8. Filesystem Security
Beyond sandboxing and exec approvals, OpenClaw enforces filesystem-level protections for the read, write, edit, and apply_patch tools.
Workspace Restrictions
| Setting | Default | Effect |
|---|---|---|
tools.fs.workspaceOnly | false | When true, restricts read, write, and edit to the configured workspace directory |
tools.exec.applyPatch.workspaceOnly | true | Restricts apply_patch operations to the workspace directory |
Path Traversal Prevention
The resolveSandboxPath function prevents directory traversal attacks:
- Throws an error if a relative path begins with
.. - Walks each path component individually
- Resolves the real target of any symlinks encountered
- Throws if the resolved path falls outside the allowed root directory
Symlink Handling
Symlinks are resolved defensively:
- Each component of the path is walked sequentially.

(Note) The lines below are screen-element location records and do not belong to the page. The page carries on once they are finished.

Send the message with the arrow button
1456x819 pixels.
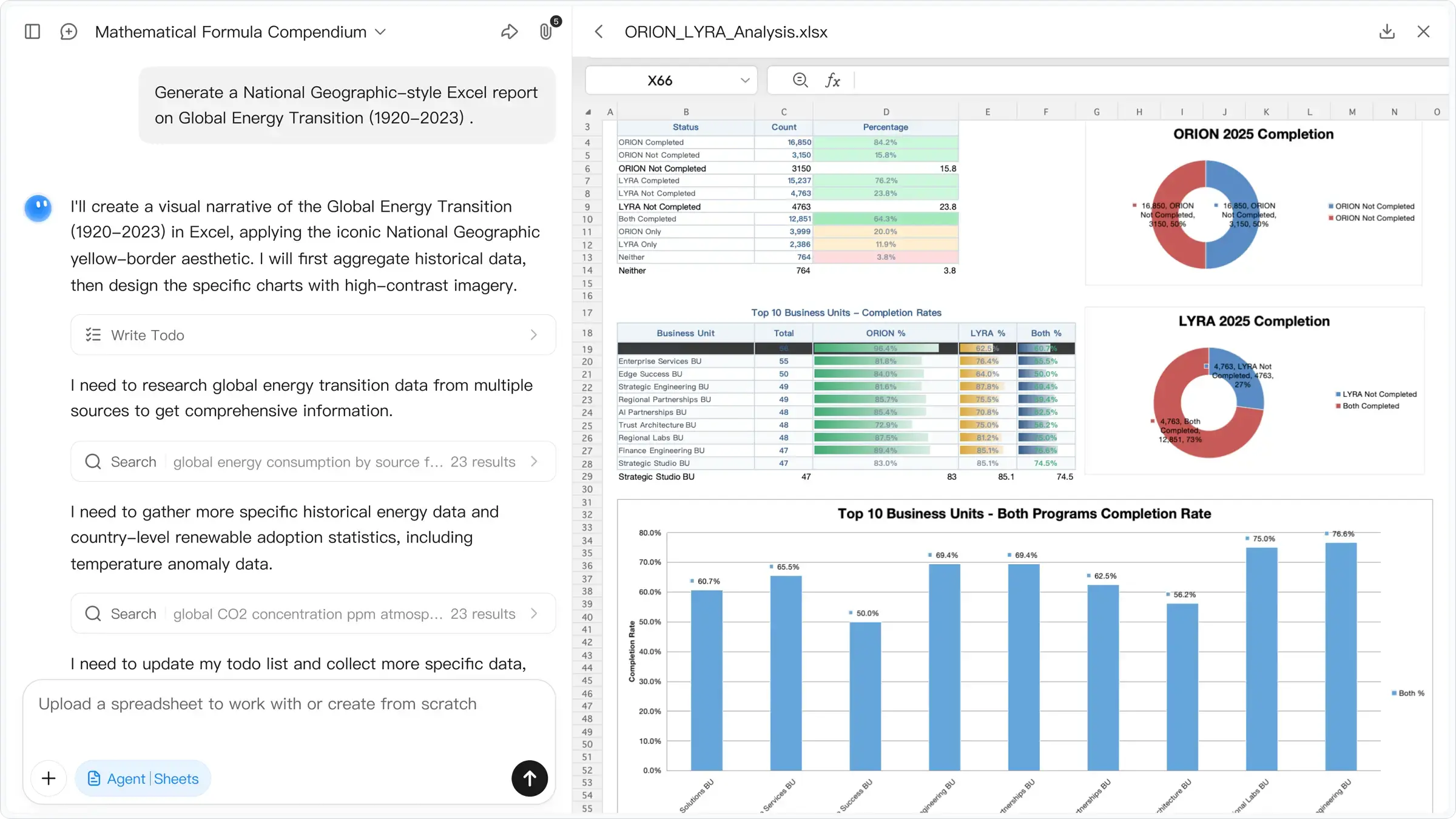pos(529,778)
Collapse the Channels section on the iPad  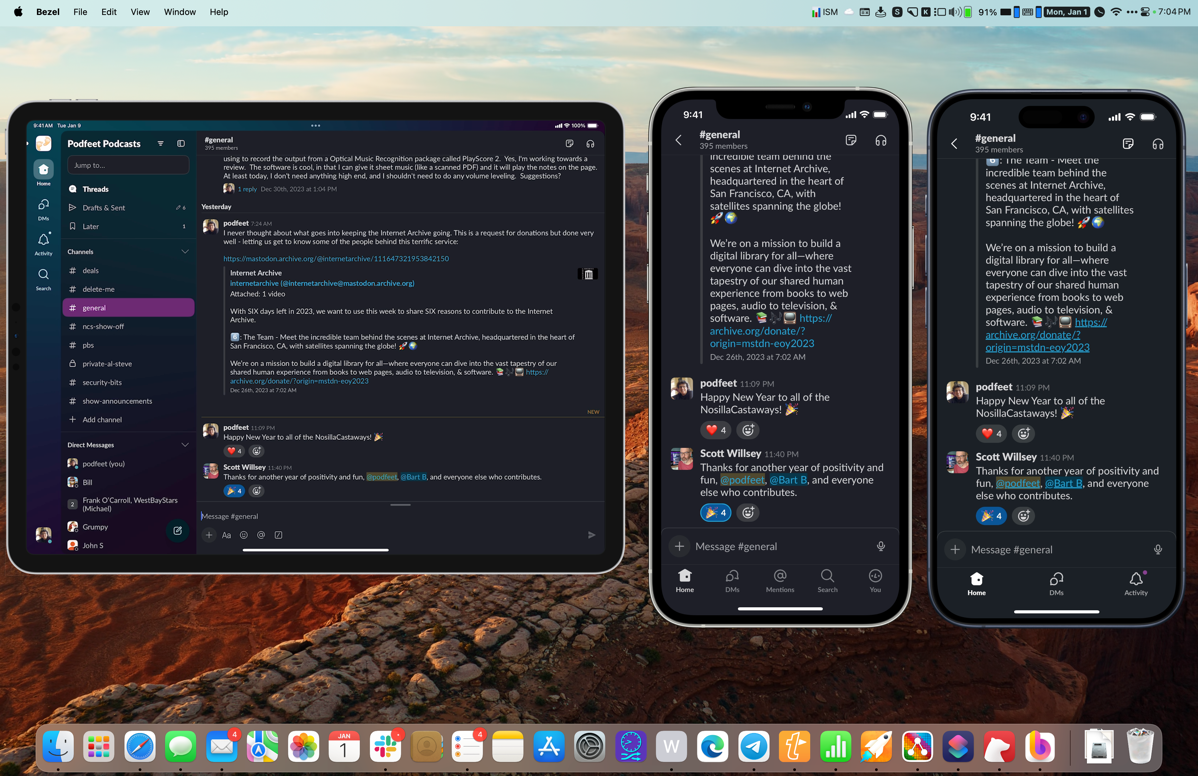coord(185,252)
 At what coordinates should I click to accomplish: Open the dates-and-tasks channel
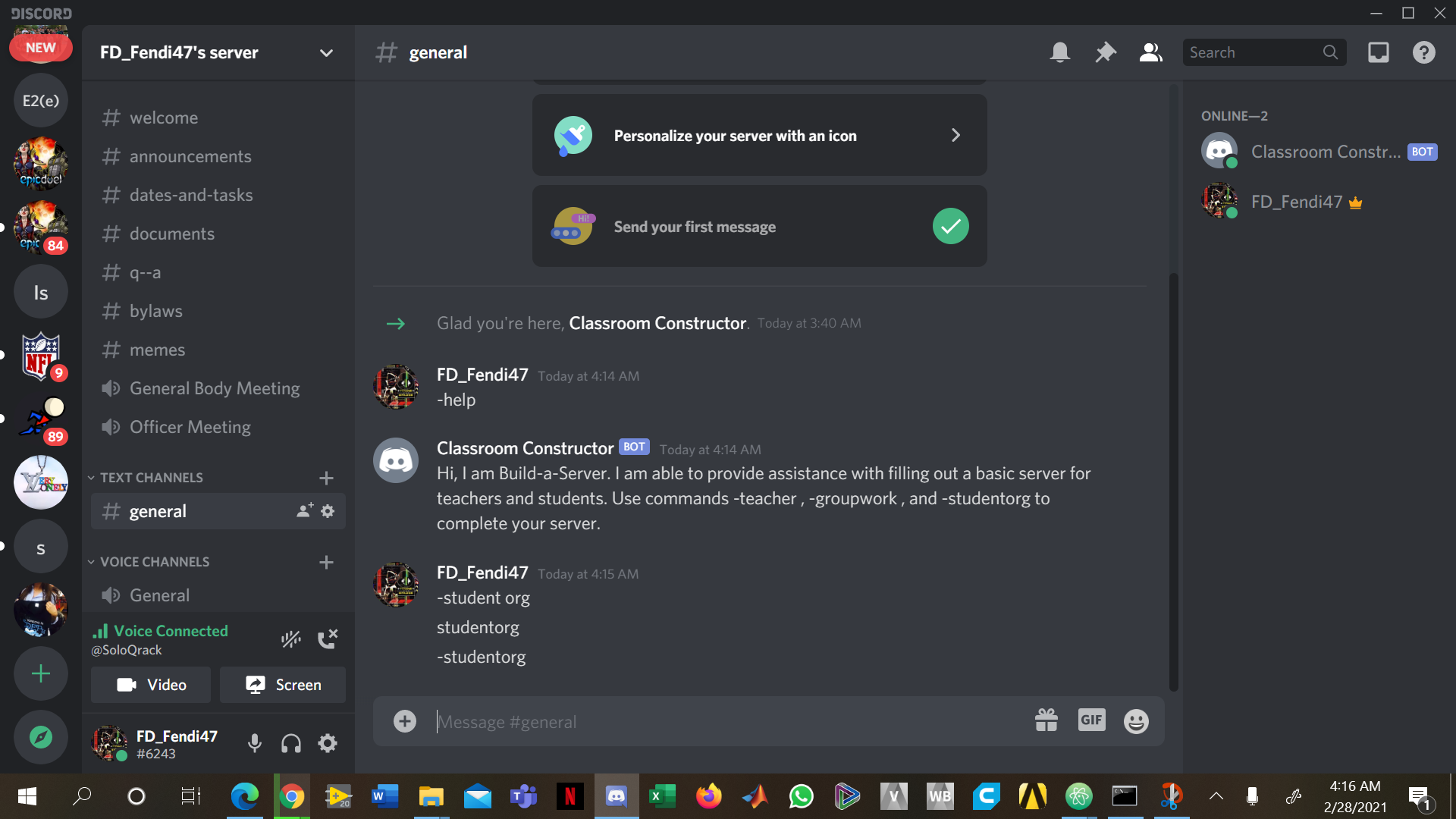[191, 195]
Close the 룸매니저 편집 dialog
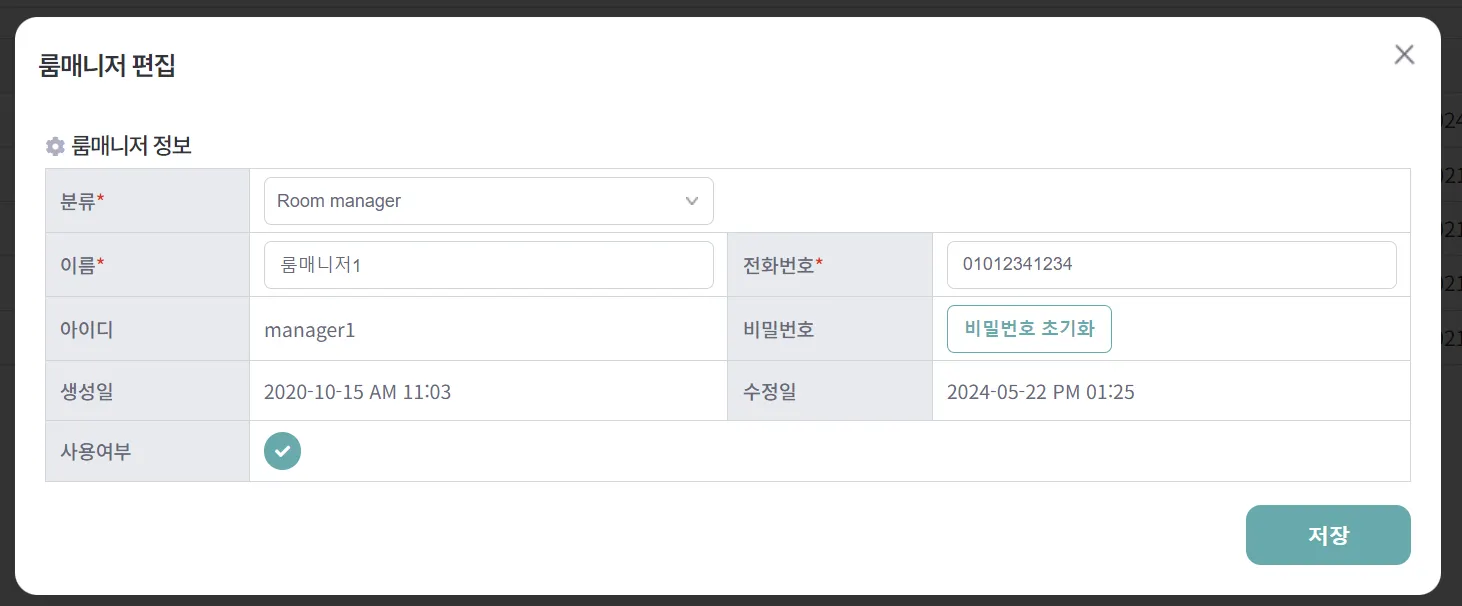 point(1404,55)
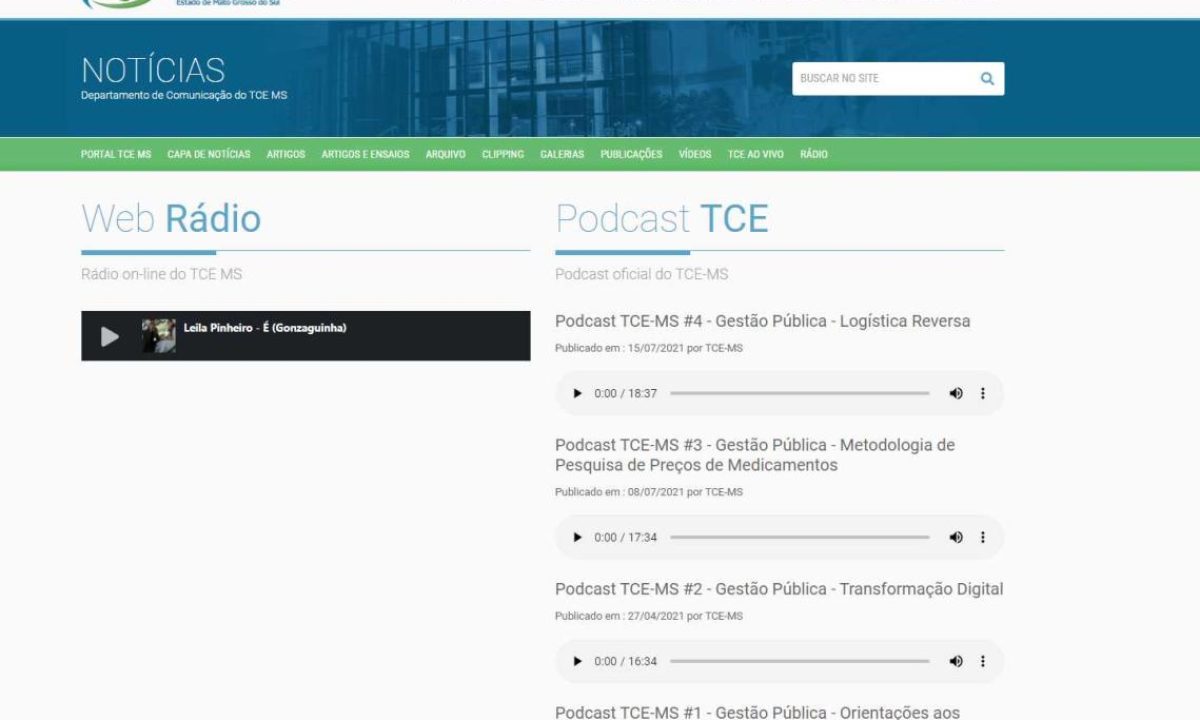Play Podcast #2 Transformação Digital audio

tap(577, 662)
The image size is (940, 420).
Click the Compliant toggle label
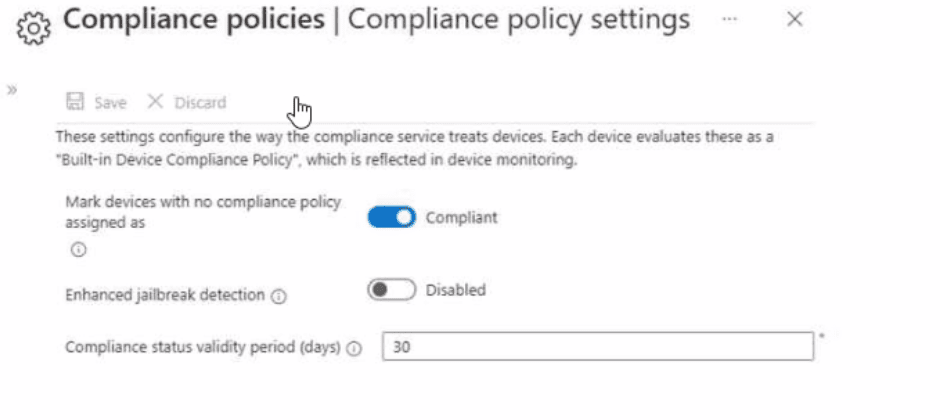(x=461, y=217)

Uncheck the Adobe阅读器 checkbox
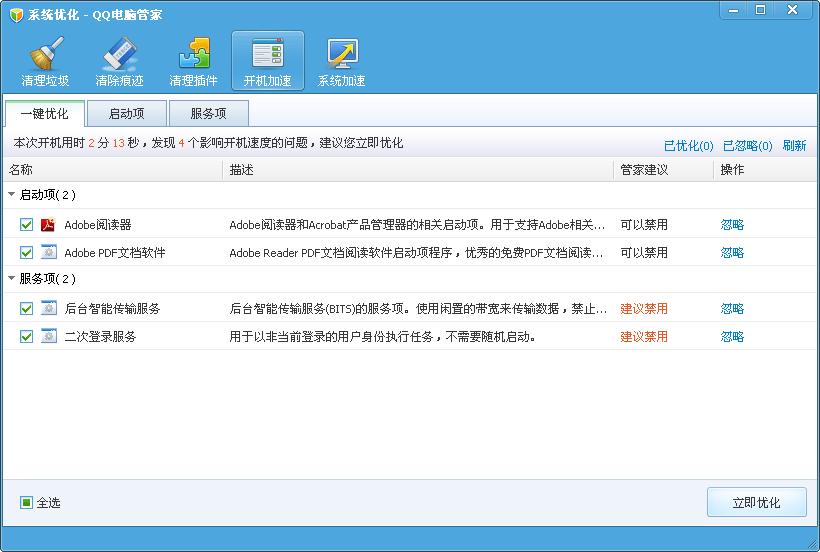click(x=26, y=225)
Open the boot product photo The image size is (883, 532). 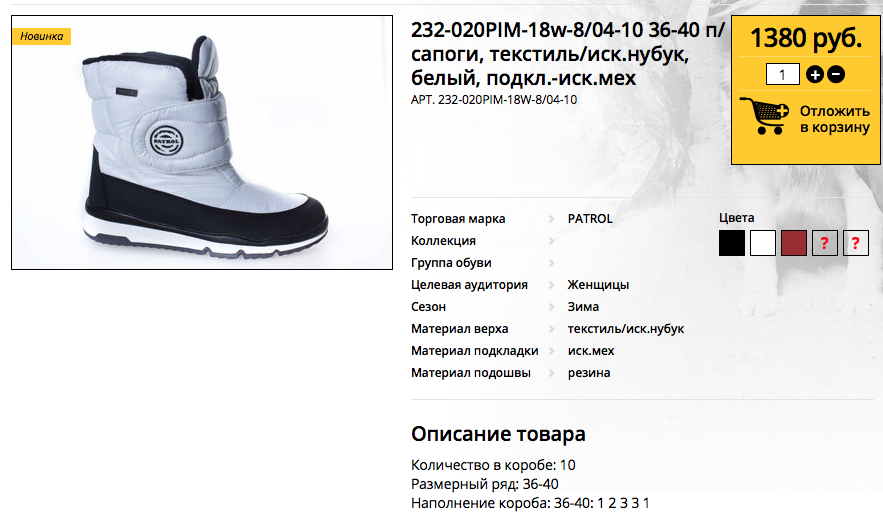pyautogui.click(x=202, y=142)
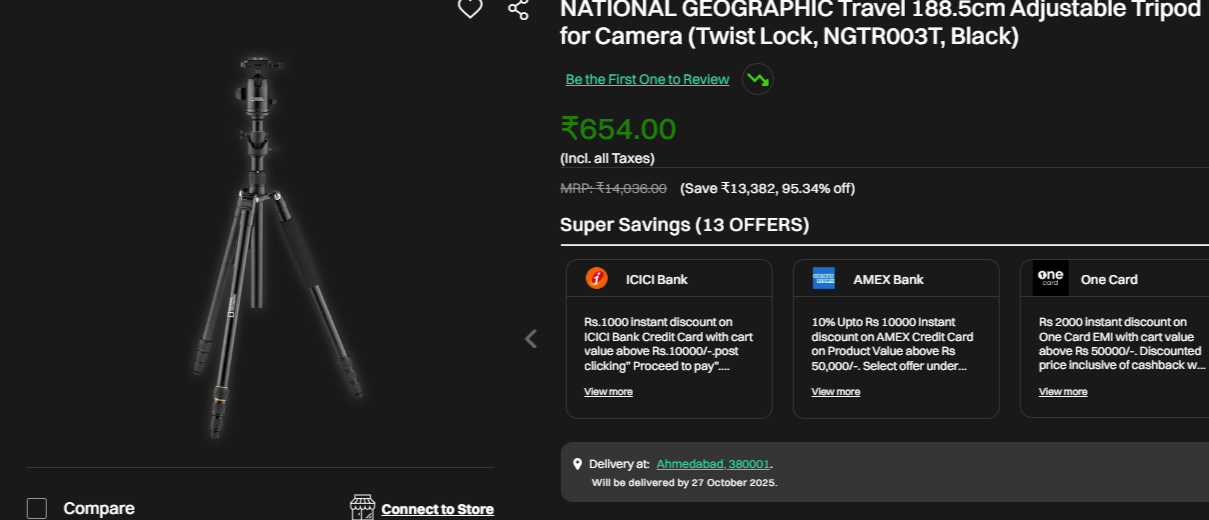Tick the Compare checkbox

(x=37, y=508)
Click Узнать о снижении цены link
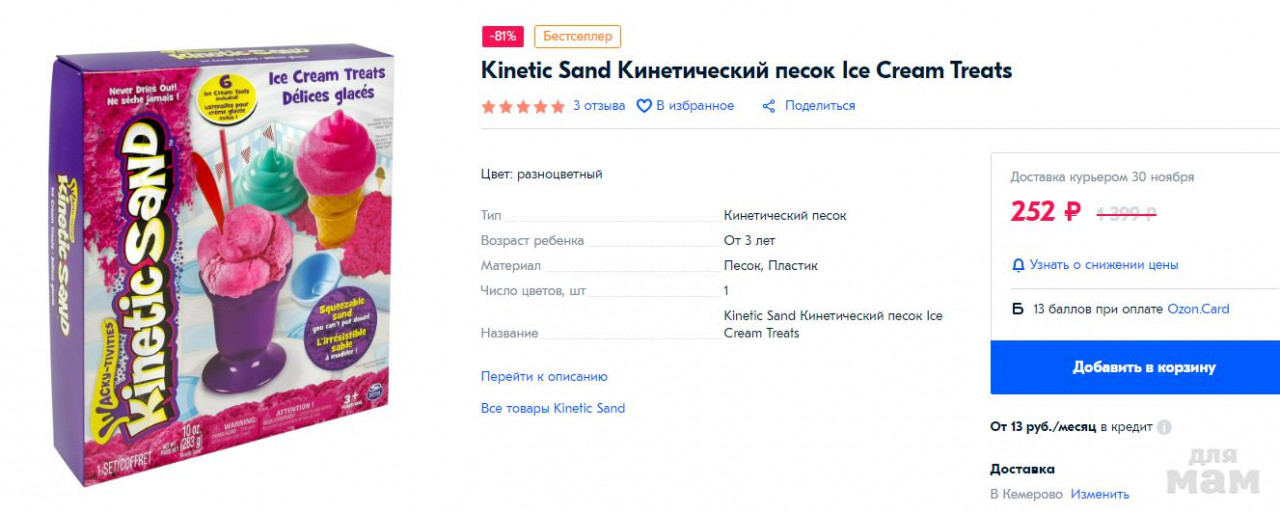 1103,265
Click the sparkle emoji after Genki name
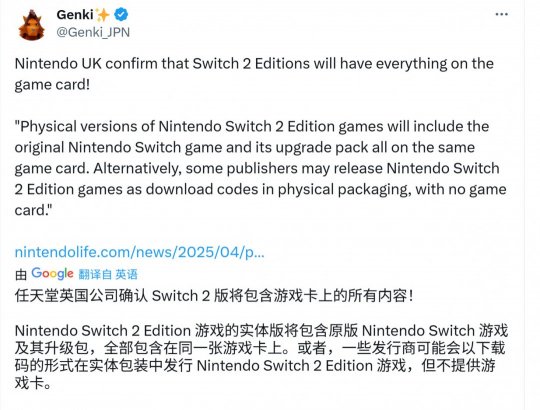Viewport: 540px width, 410px height. (x=103, y=15)
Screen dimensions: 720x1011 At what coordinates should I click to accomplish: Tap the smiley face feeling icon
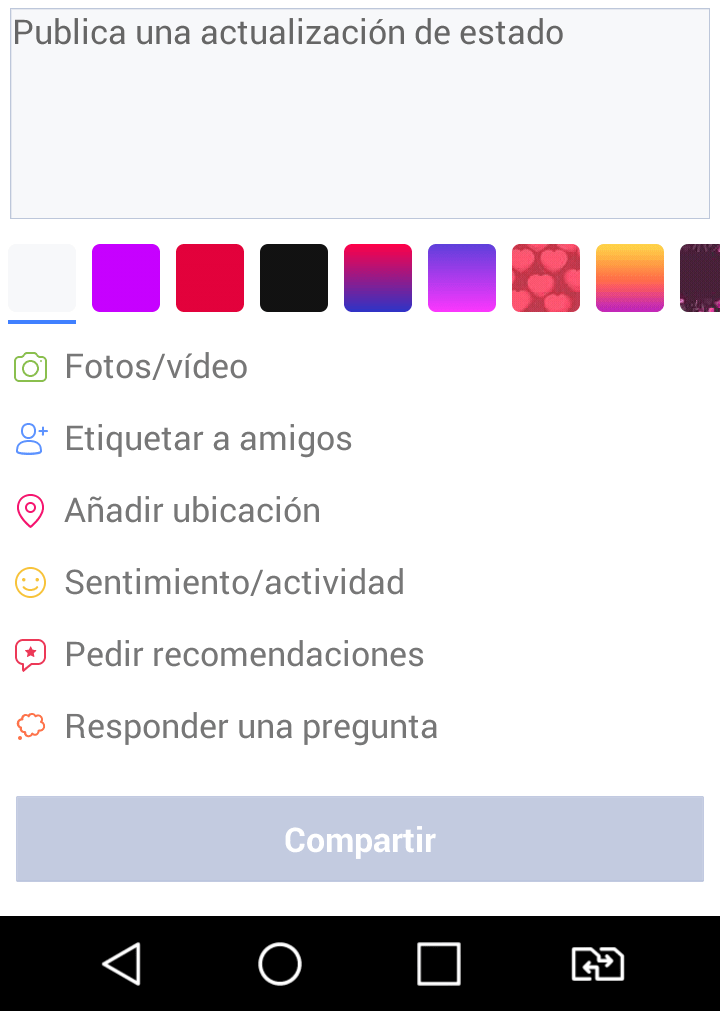point(31,583)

- When a symlink is encountered, its real target is resolved.
- If the resolved target is outside the sandbox or workspace root, the operation is rejected with an error.
Host Environment Validation
When running outside a sandbox (e.g., in elevated mode or with sandboxing off):
- Dangerous environment variables are blocked from being set or modified.
- Custom
PATHvalues are strictly blocked to prevent binary hijacking.
Script Preflight Checks
Before executing Python or Node.js scripts, a preflight scan is performed:
- Scripts are scanned for shell variable injection patterns.
- Detected injection attempts cause the execution to be rejected before the script runs.
9. Gateway HTTP Tool Deny List
When tools are invoked via the HTTP gateway (POST /tools/invoke), the following tools are denied by default:
| Tool | Reason |
|---|---|
sessions_spawn | Remote code execution risk |
sessions_send | Message injection risk |
gateway | Reconfiguration risk |
whatsapp_login | Hangs on HTTP (requires interactive flow) |
These are default deny entries that can be overridden via gateway.tools.allow. If a tool from the deny list appears in the gateway.tools.allow configuration, the deny entry is removed and the tool becomes available through the gateway.